Auf dem Boden innerer Sicherheit, dass mir die Gegenwart des Fremden nicht den Boden unter den Füssen wegzieht, kann ich die verschiedenen Ordnungen vergleichen, kann unser Gutes und unser Schlechtes erkennen und in Bezug auf die anderen relativieren. Unsere Vorgehensweisen kann ich an interessanten Lösungen fremder Kulturen messen, und siehe da: Zusammen gibt es oft eine noch bessere Lösung im mitmenschlichen Zusammenleben. Solche Löungsschritte – manchmal riesige, manchmal ganz kleine – halten die Entwicklung des gelungenen Lebens beim Einzelnen und hoffentlich auch in der Menschheit am Laufen.

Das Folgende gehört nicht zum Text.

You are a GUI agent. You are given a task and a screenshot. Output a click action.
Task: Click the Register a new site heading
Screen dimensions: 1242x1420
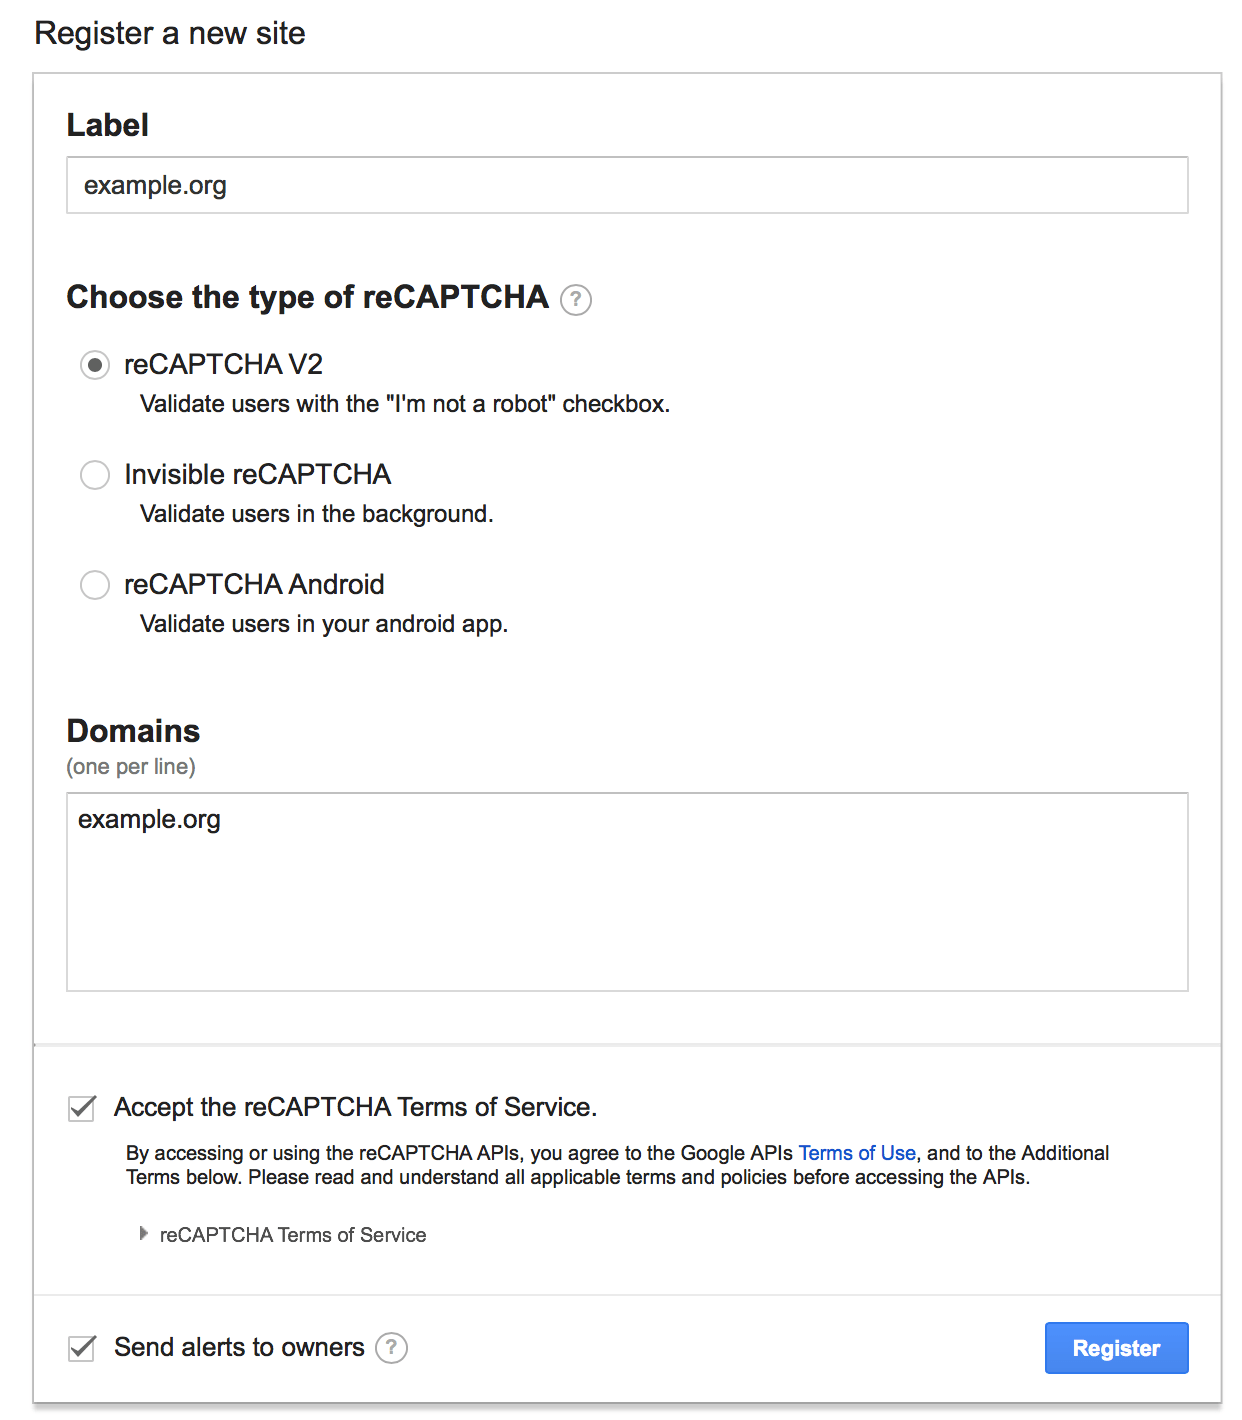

Wenn das Entweder-oder des digitalen Denkens und die unfruchtbare Toleranz des Sowohl-als-auch zur dritten Dimension der Integration (der dialektischen Synthese) fähig wird, haben wir gute Chancen, als Menschheit zu überleben und vielleicht sogar die Welt besser zu machen, als sie derzeit ist. Die unglaubliche technische Entwicklung der letzten zweihundert Jahre macht es uns vor. Diese müssen wir nun menschlich und gesellschaftlich nachvollziehen und unsere Kinder nicht nur Toleranz lehren, sondern dialektisches Denken: Es kann nur gelingen, wenn sich aus der Synthese von Intelligenz und mitmenschlichen Emotionen eine Zukunftsvision ausbildet!